EXERCISE DESCRIPTION:
Reproduce every line of the records below verbatim, omitting the pictures.
+--
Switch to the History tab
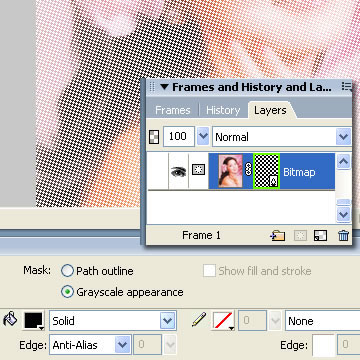[223, 110]
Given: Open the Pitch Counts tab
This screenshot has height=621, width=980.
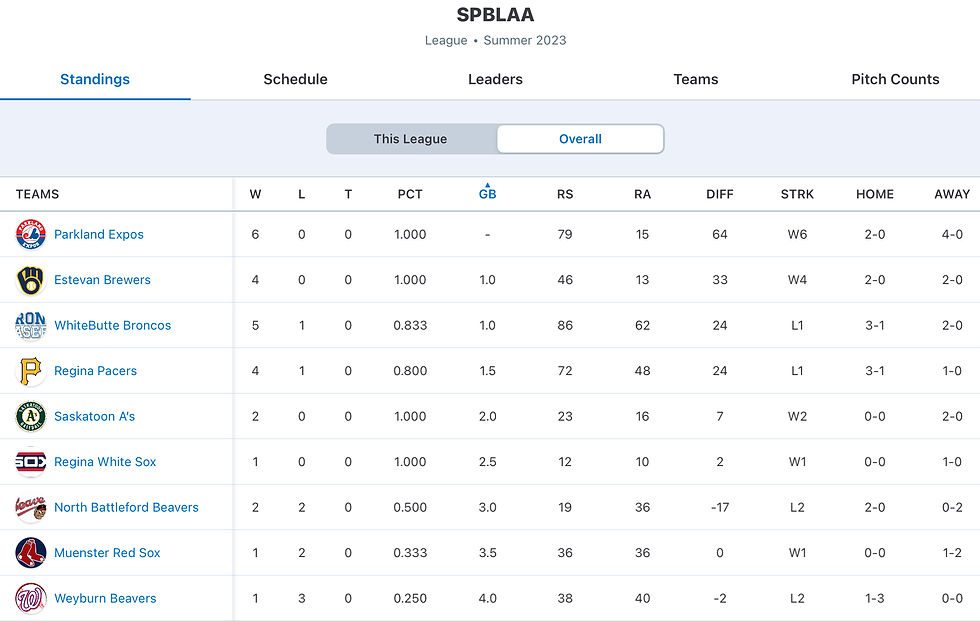Looking at the screenshot, I should [x=895, y=79].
+--
PROBLEM SOLUTION:
Switch to the History tab
[223, 110]
Given: Open the Pitch Counts tab
This screenshot has height=621, width=980.
Looking at the screenshot, I should [x=895, y=79].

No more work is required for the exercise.